:: Assignment ::
Each line of the data below from the one holding "sales@hoglights.com.au (61, 2392)" to the one holding "Faire un don (292, 838)", inclusive, is to be reproduced exactly; no other line belongs in the answer.

┌──

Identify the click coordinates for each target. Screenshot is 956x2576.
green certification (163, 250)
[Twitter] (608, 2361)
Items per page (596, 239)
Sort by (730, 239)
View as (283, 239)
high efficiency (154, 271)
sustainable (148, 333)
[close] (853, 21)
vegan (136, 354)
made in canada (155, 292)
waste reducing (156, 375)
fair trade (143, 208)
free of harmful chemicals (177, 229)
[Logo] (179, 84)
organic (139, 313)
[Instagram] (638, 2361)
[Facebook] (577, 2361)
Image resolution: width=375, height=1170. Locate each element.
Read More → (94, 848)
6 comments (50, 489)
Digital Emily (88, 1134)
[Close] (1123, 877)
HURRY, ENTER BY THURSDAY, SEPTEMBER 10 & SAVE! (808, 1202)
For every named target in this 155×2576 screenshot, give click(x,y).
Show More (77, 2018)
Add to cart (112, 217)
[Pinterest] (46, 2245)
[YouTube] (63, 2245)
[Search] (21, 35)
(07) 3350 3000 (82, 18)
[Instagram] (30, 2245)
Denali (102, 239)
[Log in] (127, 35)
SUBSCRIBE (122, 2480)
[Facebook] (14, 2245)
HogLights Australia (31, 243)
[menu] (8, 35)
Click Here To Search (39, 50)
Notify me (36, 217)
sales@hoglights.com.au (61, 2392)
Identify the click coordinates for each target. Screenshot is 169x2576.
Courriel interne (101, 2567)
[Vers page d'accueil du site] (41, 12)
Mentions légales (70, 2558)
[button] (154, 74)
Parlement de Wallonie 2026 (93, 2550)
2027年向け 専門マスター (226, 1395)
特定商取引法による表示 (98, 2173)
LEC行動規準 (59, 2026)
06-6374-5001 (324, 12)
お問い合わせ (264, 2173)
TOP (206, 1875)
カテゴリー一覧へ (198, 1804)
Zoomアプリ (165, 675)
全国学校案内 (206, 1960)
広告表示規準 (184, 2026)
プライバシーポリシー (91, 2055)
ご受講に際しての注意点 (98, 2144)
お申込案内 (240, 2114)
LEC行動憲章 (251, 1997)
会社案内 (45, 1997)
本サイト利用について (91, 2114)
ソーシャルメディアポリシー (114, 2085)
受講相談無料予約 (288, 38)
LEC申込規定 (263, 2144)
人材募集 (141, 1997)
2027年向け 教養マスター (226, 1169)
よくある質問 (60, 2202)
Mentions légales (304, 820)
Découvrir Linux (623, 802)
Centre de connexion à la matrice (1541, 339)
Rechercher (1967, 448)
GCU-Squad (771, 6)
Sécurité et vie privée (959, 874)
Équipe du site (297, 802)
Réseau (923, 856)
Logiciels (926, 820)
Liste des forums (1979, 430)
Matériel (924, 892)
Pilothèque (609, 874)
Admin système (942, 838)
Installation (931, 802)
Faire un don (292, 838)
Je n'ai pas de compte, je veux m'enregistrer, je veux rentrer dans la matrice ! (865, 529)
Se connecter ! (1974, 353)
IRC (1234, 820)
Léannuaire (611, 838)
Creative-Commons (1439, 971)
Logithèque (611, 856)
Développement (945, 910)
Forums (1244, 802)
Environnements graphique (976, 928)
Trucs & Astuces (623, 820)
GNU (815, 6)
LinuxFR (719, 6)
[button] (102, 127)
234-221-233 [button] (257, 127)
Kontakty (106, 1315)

└──

:: Response to this exercise ::
sales@hoglights.com.au (61, 2392)
Identify the click coordinates for each target. Screenshot is 169x2576.
Courriel interne (101, 2567)
[Vers page d'accueil du site] (41, 12)
Mentions légales (70, 2558)
[button] (154, 74)
Parlement de Wallonie 2026 (93, 2550)
2027年向け 専門マスター (226, 1395)
特定商取引法による表示 (98, 2173)
LEC行動規準 (59, 2026)
06-6374-5001 (324, 12)
お問い合わせ (264, 2173)
TOP (206, 1875)
カテゴリー一覧へ (198, 1804)
Zoomアプリ (165, 675)
全国学校案内 (206, 1960)
広告表示規準 (184, 2026)
プライバシーポリシー (91, 2055)
ご受講に際しての注意点 (98, 2144)
お申込案内 (240, 2114)
LEC行動憲章 (251, 1997)
会社案内 (45, 1997)
本サイト利用について (91, 2114)
ソーシャルメディアポリシー (114, 2085)
受講相談無料予約 (288, 38)
LEC申込規定 (263, 2144)
人材募集 (141, 1997)
2027年向け 教養マスター (226, 1169)
よくある質問 (60, 2202)
Mentions légales (304, 820)
Découvrir Linux (623, 802)
Centre de connexion à la matrice (1541, 339)
Rechercher (1967, 448)
GCU-Squad (771, 6)
Sécurité et vie privée (959, 874)
Équipe du site (297, 802)
Réseau (923, 856)
Logiciels (926, 820)
Liste des forums (1979, 430)
Matériel (924, 892)
Pilothèque (609, 874)
Admin système (942, 838)
Installation (931, 802)
Faire un don (292, 838)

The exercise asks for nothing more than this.